キャリアネットのブログには、会員の方々が取り組んでいらっしゃること、趣味、仕事、ボランティア活動、お薦めの本の紹介などがあり、毎回楽しみに拝読しています。
さすが!それぞれに、「ご自分を大切にされ、人生を豊かに生きるための処方箋」をお持ちですね。
私たちは自分を大切にしなければと分かってはいても、ともすれば、家族や仕事を優先して、自分のことを後回しにしがちです。私も、13年前にまさかのがん宣告を受けたときがそうでした。私のかかりつけ医曰く、相当な「ご自愛不足」でした。その後の私は、まずは自分のからだファースト、身体と心と相談して過ごすようになりました。
何だかうまくいかない、気持ちが落ち込んでいるときの私の「ご自愛」とは?
実は、「アップルパイ」を焼くことなんです。

まずは、常備しているりんごをザクザクと刻んでお砂糖とレモンを入れて煮ることから始めます。バターとシナモンも加えて、パイシートで包んで焼くこと30分。りんごを煮るときのあま酸っぱい香りと、アップルパイが焼けるときのちょっとバターの焦げた香りが大好き。少し焦げ目のついたアップルパイが焼きあがり、サクサクという音を楽しみながら、焼きたてを頬張れば、おいしい!と思う。何故だか、おいしいからきっと大丈夫と思える。

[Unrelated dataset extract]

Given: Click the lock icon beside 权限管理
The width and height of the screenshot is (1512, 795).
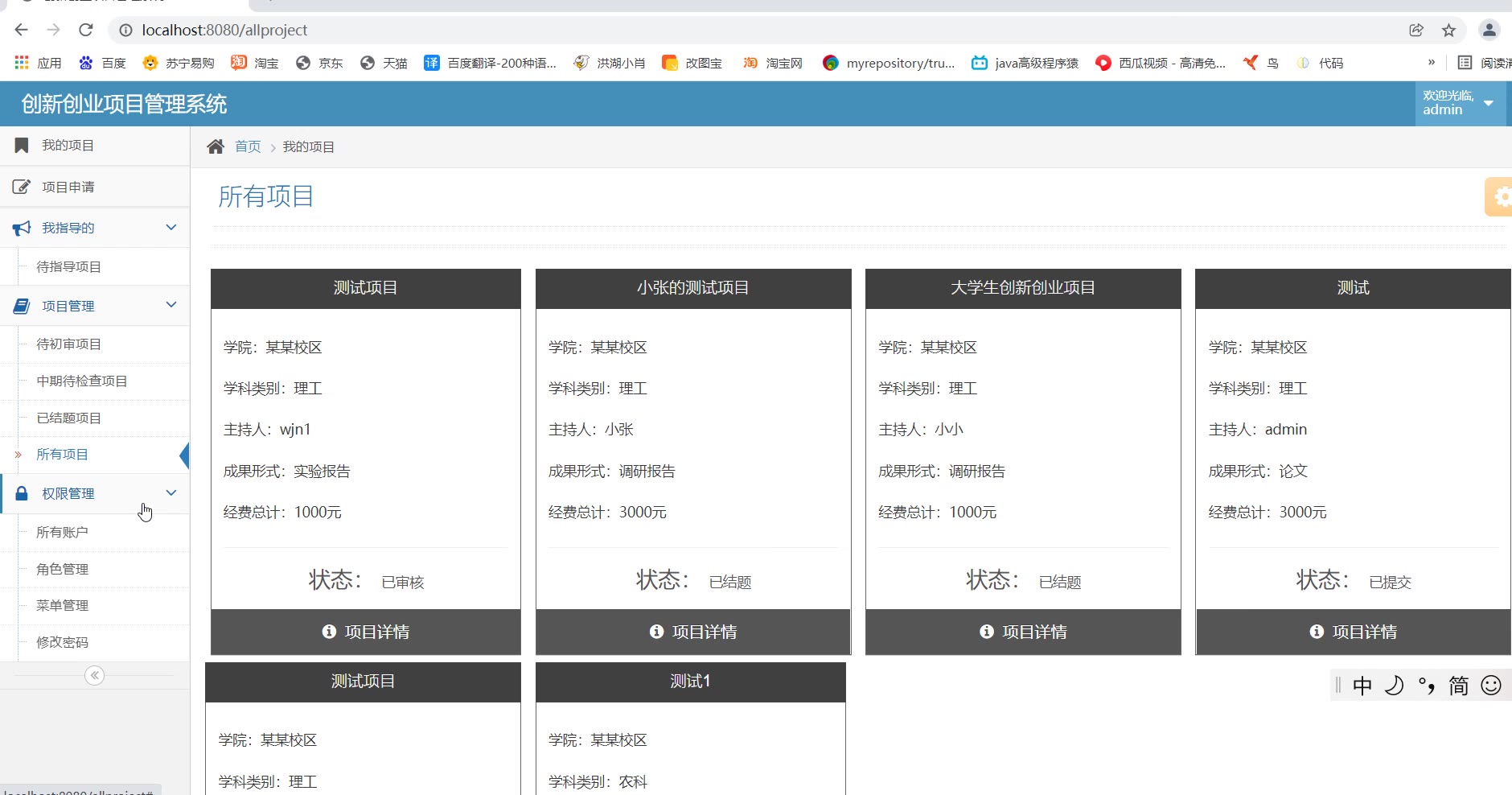Looking at the screenshot, I should (x=22, y=493).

幸せな気持ちに満たされて「ご自愛」の完了です。
私のパンとお菓子作りの歴史は子育ての頃に遡ります。凝りだすと止まらない性分のため、身体に良い材料にこだわり、自分の納得のいくものをと、パンやお菓子を焼き続けました。付き合わされる家族の反応は?「お母さん美味しい」と、初めのうちは喜んだ息子たちでしたが、ついに「お店屋さんで買ってきたのが食べたい」と言い出しました。まあ、いろいろありつつも、家族の大好物で、今も焼き続けているのが「アップルパイ」です。

少しだけ自慢させてもらうと、私のアップルパイのファンは、16年間を過ごした静岡にも居ますし、富山でも増加中です。今は亡き友人たちとそのご家族も大ファンで、とても楽しみにしてくれました。遠方の息子たちの人生がちょっとつらそうなときには、応援する気持ちをたっぷりと載せた母のアップパイを宅配便で送ることもあります。
最近は夫婦2人暮らしであることから、小ぶりのものを2台焼くことにしていて、1台は自家用、もう1台は誰かのためになります。
「このアップルパイを今日は誰に届けようか」と、大切な人たちの顔を思い浮かべます。「そうだAさんは介護で疲れているようだから、これを届けがてら、ちょこっと話をして来ようっと」
私の焼くアップルパイで少し元気になってくれたら嬉しいなと思いながら。誰かに喜んでもらうことで、自分も幸せな気持ちになれるから、一石二鳥ですね。
そういえば、亡くなった母は料理上手で、人をもてなすことが大好きな人でした。特に母のお好み焼きは絶品で、誰かを喜ばせるためにお好み焼きを焼いていました。母の葬儀の際、母のお好み焼きのファンの方々からお礼の言葉をいただき、娘として「母らしいな」と誇らしく思いました。気づくと、自分も同じことを喜びとしていて、何だか不思議な感じがします。

秋は、りんごの美味しい季節。大好きなりんご「紅玉のアップルパイ」を、誰かのために焼こうと思っています。それが私のご自愛にもなりますので。